The exercise >> In the listing below, give the lines as a Markdown table with the columns "Entry" and "Content", from the line with "You are a computer-use agent. Image resolution: width=1864" up to and including the line with "[x=1013, y=76]". Number each line under "Entry", put the line itself under "Content", and leave out blank lines.

Data supplied >>
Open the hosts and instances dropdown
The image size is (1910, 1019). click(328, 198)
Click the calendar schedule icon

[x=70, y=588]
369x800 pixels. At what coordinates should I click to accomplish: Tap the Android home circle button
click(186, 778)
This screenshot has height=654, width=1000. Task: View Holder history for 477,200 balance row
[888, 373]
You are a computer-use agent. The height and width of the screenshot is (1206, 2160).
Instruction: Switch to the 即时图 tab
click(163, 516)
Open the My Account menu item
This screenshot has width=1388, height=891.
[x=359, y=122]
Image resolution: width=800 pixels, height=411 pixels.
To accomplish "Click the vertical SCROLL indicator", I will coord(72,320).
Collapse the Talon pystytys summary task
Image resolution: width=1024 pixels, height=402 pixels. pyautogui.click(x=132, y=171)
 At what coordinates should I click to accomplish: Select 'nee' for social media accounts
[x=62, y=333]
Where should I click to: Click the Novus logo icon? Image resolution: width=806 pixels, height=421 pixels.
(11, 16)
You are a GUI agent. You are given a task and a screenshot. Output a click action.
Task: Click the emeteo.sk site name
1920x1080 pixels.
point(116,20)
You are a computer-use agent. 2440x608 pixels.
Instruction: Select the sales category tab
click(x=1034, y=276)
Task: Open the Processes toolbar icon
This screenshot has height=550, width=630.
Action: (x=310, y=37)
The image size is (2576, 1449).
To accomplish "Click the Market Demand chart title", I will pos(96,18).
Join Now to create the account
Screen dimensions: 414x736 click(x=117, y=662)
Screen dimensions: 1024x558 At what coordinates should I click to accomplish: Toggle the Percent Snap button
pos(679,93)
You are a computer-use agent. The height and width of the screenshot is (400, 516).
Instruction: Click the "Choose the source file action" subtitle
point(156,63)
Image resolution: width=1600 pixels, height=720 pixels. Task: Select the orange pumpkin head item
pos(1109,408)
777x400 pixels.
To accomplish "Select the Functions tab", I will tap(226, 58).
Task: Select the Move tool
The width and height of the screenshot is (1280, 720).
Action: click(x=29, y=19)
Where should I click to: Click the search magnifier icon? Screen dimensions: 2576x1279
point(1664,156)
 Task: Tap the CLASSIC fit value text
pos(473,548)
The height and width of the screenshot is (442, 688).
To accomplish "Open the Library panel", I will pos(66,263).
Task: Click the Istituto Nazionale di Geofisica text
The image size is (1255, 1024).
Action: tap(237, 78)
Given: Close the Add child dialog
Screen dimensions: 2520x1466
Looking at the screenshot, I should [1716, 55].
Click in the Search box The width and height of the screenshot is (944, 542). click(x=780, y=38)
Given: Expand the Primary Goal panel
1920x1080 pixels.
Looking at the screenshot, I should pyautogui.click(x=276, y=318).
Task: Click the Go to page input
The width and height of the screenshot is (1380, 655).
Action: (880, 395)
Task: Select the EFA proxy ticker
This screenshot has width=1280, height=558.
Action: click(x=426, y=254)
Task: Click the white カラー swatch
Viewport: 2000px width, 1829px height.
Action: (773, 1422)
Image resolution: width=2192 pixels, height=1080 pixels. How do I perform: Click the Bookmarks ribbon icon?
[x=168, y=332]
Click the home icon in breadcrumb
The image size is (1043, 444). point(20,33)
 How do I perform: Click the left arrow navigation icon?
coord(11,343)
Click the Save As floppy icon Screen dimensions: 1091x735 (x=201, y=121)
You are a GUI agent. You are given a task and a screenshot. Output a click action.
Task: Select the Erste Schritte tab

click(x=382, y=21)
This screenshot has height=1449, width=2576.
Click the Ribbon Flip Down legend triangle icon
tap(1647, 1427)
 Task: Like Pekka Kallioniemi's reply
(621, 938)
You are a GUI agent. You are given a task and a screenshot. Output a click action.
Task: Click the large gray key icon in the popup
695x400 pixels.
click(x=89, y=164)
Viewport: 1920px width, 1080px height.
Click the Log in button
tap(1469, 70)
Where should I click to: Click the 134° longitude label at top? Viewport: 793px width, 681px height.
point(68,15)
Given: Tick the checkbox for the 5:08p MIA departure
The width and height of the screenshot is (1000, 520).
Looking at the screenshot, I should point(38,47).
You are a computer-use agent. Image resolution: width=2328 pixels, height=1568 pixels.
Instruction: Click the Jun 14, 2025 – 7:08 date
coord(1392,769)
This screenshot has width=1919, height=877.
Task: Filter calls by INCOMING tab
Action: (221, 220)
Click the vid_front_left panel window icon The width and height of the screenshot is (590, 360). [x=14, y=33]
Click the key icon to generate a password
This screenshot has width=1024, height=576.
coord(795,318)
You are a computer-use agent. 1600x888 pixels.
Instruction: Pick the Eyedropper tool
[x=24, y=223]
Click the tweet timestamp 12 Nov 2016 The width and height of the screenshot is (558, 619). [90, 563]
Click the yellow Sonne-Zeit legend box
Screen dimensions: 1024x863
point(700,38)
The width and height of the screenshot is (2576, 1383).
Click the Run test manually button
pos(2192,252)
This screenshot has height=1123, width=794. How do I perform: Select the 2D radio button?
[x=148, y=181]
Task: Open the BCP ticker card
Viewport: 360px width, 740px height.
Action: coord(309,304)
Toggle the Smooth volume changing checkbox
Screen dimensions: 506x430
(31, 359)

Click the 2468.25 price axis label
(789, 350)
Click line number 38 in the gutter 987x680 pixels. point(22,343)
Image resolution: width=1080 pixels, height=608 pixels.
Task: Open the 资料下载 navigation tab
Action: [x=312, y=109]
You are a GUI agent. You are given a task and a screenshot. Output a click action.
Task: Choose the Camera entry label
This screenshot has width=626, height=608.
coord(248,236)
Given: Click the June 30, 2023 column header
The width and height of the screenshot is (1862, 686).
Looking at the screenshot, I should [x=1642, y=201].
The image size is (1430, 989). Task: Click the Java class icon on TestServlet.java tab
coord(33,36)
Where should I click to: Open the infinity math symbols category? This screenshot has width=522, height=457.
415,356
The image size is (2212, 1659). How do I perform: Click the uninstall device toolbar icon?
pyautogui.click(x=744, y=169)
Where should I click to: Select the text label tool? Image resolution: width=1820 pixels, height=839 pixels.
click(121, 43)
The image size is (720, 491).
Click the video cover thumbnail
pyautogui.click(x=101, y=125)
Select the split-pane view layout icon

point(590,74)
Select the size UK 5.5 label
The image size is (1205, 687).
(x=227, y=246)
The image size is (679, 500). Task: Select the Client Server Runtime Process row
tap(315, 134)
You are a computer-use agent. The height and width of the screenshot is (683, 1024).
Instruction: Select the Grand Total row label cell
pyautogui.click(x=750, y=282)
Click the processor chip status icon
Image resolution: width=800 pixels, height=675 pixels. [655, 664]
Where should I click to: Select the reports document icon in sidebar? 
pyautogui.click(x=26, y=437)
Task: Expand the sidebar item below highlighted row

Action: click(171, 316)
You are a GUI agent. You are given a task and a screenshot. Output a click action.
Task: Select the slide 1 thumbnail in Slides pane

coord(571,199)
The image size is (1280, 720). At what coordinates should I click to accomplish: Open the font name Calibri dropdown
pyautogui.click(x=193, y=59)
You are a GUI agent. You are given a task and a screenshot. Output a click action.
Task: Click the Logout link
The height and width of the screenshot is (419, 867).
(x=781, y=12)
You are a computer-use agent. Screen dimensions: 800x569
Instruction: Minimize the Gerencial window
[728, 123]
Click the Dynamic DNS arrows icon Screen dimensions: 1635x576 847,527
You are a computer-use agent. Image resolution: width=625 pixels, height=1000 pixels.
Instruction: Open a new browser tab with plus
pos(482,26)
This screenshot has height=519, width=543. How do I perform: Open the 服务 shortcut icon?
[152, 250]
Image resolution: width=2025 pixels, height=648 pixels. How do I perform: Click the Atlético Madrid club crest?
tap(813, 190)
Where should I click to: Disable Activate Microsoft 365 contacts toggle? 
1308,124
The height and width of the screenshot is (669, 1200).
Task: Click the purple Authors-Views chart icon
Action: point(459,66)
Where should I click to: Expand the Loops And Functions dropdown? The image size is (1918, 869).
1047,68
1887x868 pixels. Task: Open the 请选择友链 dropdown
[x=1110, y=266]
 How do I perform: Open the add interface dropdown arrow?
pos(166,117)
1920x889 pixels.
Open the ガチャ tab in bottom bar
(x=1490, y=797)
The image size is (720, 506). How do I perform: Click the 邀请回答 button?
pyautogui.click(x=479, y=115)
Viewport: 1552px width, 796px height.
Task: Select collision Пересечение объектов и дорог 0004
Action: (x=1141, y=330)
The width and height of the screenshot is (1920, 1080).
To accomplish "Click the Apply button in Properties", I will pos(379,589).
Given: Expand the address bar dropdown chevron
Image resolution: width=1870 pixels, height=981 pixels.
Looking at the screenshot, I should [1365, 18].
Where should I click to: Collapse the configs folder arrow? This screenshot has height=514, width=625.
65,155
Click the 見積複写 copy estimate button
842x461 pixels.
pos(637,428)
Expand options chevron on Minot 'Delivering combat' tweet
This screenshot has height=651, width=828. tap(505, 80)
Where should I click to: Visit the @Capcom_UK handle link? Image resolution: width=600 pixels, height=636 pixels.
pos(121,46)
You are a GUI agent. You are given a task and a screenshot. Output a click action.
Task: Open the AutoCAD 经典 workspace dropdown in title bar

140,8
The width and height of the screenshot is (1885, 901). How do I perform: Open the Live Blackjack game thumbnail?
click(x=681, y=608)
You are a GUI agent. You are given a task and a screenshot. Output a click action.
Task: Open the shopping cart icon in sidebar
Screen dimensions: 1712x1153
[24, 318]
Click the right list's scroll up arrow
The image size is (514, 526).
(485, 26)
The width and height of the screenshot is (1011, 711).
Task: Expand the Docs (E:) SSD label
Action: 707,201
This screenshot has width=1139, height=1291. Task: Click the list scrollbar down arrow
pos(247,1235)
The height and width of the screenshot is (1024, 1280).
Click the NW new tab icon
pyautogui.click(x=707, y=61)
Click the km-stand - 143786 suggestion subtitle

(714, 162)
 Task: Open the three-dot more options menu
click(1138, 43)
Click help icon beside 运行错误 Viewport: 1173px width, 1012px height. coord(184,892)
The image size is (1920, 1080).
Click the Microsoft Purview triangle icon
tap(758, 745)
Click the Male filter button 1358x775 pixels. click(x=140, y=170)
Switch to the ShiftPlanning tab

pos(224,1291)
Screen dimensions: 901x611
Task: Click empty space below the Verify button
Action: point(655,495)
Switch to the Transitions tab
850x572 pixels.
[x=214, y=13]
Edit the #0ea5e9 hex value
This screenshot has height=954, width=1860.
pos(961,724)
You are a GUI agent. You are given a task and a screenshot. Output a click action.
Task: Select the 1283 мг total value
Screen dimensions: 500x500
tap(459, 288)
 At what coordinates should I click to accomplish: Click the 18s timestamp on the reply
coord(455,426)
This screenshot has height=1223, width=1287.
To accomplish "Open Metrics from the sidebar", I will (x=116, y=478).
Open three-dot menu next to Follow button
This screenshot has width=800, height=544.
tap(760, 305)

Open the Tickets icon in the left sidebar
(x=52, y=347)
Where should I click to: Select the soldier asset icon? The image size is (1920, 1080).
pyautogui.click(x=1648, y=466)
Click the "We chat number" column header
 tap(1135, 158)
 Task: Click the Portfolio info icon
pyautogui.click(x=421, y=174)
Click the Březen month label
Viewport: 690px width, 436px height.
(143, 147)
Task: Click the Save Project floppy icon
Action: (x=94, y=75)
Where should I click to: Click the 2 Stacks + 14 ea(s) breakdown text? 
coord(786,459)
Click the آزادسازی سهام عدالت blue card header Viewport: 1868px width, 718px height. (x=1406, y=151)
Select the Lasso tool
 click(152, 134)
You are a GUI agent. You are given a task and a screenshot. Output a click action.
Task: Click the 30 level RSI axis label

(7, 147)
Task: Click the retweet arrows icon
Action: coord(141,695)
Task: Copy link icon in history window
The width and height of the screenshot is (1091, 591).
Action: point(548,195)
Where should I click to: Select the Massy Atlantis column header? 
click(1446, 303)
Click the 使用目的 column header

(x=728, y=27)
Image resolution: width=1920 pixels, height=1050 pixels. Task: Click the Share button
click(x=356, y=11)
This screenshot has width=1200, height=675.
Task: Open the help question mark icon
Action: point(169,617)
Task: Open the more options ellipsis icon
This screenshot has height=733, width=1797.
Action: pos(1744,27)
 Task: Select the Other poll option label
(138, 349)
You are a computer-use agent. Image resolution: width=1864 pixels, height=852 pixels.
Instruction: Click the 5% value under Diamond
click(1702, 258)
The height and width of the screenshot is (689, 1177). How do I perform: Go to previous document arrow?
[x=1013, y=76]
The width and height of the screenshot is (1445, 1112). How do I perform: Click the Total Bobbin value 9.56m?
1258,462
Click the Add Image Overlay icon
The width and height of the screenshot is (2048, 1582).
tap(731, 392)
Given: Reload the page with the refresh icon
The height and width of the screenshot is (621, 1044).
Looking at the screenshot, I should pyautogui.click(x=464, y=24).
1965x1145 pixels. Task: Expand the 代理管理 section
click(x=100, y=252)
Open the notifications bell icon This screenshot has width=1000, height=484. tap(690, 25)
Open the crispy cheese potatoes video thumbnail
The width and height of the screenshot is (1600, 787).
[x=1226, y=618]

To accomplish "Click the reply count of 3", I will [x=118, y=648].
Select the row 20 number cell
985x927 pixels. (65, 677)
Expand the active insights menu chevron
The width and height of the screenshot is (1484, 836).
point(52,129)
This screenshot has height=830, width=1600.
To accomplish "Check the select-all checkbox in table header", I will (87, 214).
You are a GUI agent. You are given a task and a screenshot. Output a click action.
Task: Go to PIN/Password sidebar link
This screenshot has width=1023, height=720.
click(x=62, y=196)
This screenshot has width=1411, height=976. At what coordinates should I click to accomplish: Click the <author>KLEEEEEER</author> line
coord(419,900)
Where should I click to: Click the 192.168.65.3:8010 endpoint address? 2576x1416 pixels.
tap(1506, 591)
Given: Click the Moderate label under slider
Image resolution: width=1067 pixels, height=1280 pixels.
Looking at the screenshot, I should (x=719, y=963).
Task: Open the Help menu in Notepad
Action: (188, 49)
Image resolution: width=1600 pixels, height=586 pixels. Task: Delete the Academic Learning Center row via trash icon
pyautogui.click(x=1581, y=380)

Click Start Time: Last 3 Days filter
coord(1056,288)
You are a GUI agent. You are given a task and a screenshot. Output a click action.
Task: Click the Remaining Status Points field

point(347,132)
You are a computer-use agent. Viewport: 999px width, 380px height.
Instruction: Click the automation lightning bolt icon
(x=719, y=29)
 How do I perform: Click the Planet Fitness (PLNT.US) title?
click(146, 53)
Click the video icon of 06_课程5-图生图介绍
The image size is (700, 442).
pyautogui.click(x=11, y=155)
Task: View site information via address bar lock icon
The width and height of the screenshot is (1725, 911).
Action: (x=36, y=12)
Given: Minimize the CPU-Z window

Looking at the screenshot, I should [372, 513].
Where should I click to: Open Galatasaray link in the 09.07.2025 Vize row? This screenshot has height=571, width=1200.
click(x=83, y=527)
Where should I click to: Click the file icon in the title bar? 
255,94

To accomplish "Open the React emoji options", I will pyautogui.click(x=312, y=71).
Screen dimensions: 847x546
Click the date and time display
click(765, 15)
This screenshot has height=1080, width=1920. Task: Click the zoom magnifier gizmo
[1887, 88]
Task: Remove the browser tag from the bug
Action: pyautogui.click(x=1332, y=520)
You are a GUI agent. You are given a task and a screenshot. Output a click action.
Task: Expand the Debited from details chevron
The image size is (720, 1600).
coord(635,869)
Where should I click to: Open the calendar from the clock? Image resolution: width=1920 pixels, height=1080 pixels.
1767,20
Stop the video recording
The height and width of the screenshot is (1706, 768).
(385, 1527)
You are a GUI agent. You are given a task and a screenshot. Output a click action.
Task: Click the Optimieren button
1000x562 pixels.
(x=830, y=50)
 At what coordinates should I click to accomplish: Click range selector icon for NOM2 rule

Answer below >>
| Entry | Content |
|---|---|
| 1 | You are a computer-use agent. Image resolution: width=1864 pixels, height=852 pixels. |
| 2 | Instruction: Click the 5% value under Diamond |
| 3 | click(1702, 258) |
| 4 | The height and width of the screenshot is (689, 1177). How do I perform: Go to previous document arrow? |
| 5 | [x=1013, y=76] |